[DIRECTIONS]: Your output should be the lines of the entries below, exactly, from the first one through the line that holds "Security (493, 1440)".

[MATERIAL FOR THIS TASK]:
####################

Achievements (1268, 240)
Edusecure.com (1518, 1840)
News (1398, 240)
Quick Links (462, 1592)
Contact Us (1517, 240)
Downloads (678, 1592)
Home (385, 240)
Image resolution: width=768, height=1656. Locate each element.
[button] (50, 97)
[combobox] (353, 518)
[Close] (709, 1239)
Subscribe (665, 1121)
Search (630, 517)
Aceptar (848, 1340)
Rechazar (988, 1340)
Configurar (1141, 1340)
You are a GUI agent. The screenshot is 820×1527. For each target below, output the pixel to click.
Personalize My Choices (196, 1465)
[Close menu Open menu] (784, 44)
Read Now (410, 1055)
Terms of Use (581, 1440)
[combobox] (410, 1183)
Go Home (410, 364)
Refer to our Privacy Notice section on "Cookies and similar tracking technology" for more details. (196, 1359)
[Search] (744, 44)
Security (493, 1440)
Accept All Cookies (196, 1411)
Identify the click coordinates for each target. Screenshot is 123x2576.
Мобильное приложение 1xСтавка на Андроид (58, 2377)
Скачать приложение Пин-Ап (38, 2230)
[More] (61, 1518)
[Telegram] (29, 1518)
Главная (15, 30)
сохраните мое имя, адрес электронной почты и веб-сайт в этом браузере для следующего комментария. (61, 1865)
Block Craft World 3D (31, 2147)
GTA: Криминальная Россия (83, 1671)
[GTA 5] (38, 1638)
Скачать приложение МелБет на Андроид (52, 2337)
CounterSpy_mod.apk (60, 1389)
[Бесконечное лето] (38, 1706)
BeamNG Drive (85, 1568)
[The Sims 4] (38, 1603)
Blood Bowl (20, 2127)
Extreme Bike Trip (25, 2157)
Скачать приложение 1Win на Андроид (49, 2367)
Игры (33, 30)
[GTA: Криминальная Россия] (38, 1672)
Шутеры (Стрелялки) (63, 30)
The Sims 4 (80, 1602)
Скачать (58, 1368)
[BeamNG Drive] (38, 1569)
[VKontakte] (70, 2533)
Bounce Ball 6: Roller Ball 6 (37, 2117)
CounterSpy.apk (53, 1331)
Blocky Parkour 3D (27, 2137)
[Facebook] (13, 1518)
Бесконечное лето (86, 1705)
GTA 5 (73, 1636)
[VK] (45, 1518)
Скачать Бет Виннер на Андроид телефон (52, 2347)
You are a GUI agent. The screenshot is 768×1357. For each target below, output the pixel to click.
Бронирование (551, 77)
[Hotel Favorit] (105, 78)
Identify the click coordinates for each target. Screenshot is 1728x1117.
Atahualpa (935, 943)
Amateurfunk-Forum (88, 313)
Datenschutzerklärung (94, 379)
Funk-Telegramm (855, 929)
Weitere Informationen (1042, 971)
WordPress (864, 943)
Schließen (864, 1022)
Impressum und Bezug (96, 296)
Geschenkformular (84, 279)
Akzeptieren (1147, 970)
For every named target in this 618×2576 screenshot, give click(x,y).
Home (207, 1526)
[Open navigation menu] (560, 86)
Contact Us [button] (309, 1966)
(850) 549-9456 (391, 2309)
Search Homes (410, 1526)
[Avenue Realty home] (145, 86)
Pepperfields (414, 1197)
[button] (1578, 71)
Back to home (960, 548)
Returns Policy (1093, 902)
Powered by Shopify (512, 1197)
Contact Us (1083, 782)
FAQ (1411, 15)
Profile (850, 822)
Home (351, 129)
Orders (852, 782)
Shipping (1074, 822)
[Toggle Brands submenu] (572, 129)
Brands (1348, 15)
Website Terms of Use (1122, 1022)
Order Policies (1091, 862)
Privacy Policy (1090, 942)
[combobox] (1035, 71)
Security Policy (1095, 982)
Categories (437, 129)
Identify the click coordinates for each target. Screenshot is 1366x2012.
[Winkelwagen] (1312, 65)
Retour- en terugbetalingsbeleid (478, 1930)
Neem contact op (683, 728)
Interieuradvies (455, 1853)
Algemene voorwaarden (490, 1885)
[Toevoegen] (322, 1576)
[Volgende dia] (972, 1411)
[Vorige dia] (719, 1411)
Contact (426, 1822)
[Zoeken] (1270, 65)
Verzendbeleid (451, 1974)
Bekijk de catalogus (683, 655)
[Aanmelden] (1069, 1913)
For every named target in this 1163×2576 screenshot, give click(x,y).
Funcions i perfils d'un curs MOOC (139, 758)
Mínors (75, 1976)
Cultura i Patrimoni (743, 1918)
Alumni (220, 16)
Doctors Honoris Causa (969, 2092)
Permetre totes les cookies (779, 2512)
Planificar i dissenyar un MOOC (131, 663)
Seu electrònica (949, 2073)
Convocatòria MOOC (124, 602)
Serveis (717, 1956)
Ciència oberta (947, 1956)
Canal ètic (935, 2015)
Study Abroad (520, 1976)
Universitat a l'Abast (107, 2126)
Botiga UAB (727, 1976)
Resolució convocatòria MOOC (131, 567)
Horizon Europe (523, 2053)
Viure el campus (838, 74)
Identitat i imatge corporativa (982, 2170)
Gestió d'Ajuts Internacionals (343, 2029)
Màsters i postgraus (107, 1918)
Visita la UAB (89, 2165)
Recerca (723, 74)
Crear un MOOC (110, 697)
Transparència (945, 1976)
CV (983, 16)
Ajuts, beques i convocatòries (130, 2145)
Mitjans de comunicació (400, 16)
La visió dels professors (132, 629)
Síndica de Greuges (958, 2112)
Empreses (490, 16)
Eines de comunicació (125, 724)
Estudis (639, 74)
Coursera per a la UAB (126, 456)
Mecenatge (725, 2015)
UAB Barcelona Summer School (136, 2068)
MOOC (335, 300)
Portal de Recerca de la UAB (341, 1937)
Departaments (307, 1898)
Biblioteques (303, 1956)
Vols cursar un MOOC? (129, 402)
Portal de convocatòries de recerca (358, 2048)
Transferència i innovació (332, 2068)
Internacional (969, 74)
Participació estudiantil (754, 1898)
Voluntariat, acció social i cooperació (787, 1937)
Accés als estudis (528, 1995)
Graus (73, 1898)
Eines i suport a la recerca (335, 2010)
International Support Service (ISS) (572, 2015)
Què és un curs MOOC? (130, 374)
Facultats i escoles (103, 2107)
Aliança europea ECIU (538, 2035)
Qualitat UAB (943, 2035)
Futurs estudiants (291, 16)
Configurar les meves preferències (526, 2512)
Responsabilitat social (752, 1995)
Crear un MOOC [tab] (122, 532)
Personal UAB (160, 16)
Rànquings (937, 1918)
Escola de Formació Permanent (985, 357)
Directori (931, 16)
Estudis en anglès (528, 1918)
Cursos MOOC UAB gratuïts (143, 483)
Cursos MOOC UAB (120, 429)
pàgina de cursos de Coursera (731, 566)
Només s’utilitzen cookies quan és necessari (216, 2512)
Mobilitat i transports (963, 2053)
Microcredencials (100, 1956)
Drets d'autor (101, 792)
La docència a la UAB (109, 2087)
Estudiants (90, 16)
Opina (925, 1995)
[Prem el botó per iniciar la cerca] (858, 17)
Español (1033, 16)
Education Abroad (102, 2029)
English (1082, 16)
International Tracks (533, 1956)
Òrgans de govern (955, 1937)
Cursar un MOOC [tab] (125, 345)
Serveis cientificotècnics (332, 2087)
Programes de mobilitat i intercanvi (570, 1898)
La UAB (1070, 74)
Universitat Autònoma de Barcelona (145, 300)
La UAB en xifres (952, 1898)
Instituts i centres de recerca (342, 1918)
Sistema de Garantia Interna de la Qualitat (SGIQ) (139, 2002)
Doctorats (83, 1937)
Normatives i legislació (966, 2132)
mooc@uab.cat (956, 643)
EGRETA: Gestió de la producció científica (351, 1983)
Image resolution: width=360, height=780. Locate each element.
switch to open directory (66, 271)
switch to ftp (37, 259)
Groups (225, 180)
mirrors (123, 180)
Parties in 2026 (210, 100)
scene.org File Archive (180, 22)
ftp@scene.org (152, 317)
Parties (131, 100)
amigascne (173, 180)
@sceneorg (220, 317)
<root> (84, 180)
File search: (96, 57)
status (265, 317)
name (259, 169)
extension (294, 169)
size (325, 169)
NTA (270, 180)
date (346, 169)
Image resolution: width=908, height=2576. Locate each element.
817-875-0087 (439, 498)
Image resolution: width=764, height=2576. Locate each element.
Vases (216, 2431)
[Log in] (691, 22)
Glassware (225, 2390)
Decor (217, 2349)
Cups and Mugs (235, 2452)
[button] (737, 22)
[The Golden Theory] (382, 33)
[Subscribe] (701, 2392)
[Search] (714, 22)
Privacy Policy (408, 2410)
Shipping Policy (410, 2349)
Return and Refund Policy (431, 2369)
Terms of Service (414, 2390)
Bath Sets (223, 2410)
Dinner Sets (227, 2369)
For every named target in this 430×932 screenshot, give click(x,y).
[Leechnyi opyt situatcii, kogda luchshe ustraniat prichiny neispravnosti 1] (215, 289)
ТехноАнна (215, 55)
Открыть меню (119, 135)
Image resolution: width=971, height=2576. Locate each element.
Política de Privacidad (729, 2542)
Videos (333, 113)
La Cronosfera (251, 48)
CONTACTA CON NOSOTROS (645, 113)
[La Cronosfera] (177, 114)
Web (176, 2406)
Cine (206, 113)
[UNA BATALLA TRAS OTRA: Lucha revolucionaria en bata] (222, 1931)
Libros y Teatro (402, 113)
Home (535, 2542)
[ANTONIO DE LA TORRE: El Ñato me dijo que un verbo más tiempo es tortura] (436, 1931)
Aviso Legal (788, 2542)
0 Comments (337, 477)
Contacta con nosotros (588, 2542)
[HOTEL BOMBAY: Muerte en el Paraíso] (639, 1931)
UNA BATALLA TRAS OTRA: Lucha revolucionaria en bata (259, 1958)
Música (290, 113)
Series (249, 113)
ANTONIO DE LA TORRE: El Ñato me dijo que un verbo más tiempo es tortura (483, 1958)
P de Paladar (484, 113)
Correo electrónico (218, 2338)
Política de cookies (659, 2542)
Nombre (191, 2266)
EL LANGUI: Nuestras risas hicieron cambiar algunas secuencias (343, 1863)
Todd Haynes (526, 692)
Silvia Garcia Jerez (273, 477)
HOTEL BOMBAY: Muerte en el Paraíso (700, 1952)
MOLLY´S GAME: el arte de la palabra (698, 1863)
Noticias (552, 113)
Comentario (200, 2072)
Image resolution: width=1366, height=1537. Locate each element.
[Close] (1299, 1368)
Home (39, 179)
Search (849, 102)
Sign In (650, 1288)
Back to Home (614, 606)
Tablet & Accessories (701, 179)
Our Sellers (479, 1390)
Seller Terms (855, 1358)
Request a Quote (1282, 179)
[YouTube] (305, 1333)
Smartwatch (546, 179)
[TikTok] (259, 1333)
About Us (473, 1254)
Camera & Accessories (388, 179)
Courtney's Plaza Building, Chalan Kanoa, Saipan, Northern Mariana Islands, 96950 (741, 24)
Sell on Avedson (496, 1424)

####################

[EXERCISE RESULT]:
Achievements (1268, 240)
Edusecure.com (1518, 1840)
News (1398, 240)
Quick Links (462, 1592)
Contact Us (1517, 240)
Downloads (678, 1592)
Home (385, 240)
Image resolution: width=768, height=1656. Locate each element.
[button] (50, 97)
[combobox] (353, 518)
[Close] (709, 1239)
Subscribe (665, 1121)
Search (630, 517)
Aceptar (848, 1340)
Rechazar (988, 1340)
Configurar (1141, 1340)
You are a GUI agent. The screenshot is 820×1527. For each target below, output the pixel to click.
Personalize My Choices (196, 1465)
[Close menu Open menu] (784, 44)
Read Now (410, 1055)
Terms of Use (581, 1440)
[combobox] (410, 1183)
Go Home (410, 364)
Refer to our Privacy Notice section on "Cookies and similar tracking technology" for more details. (196, 1359)
[Search] (744, 44)
Security (493, 1440)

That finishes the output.